Il se trouve que le mode de calcul de la valeur locative cadastrale des logements repose sur une base cadastrale prenant en compte le niveau de confort des immeubles des années 70. Il n’a pas été revu depuis cette période, à l’inverse des bâtiments dont l’agrément a considérablement évolué depuis. Seule une revalorisation pour tenir compte de l’inflation a été appliquée chaque année.

Pour rappel, la taxe foncière est déterminée en appliquant les trois taux d'imposition - communal, intercommunal et départemental - sur la valeur locative cadastrale théorique fixée par l’administration fiscale. S’appliquent ensuite des réductions ou des exonérations en fonction des revenus du foyer, de l'âge ou d’un handicap éventuel.

Le résultat du mode de calcul actuel est la création d’une réelle distorsion entre la réalité des immeubles et le montant de la taxe foncière. Cela revient à surimposer des foyers modestes et à en sous-imposer d’autres plus aisés.

Cette réforme devrait donc conduire à un transfert progressif de taxe foncière des contribuables les moins privilégiés vers ceux plus aisés tout en conservant le même niveau de recettes fiscales.

Une réforme qui inquiète certains contribuables

Les propriétaires de logements construits avant 1950 sont inquiets car la valeur locative de ce type de biens est généralement sous-évaluée. En effet, pour ces contribuables, la mise au goût du jour de la détermination de la valeur locative cadastrale devrait avoir pour conséquence une augmentation de la taxe foncière comprise entre de 15 % et 20 %.

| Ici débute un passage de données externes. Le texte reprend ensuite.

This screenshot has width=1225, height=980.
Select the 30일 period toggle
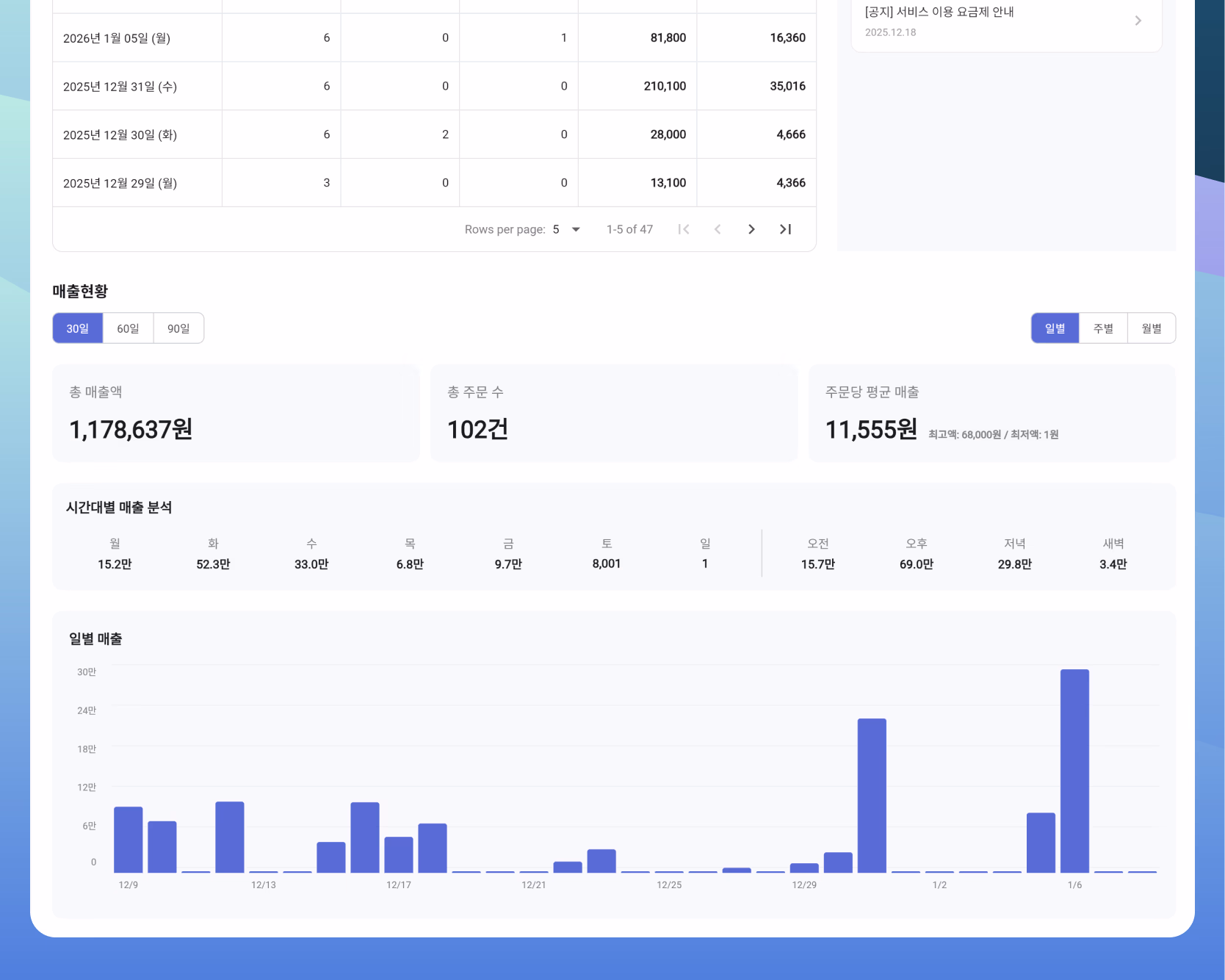point(78,328)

Les immeubles construits avant 1950 et a fortiori ceux construits avant les années 20 ont connu des évolutions majeures en termes de confort grâce aux rénovations successives, incluant pour beaucoup la création de sanitaire et l’installation du chauffage.

De facto, la hausse des loyers qui a suivi ces améliorations n’est pas aujourd’hui prise en compte par l’administration fiscale. Inversement, la taxe foncière des appartements situés dans des immeubles construits pendant les années 1970 devrait diminuer de 16%.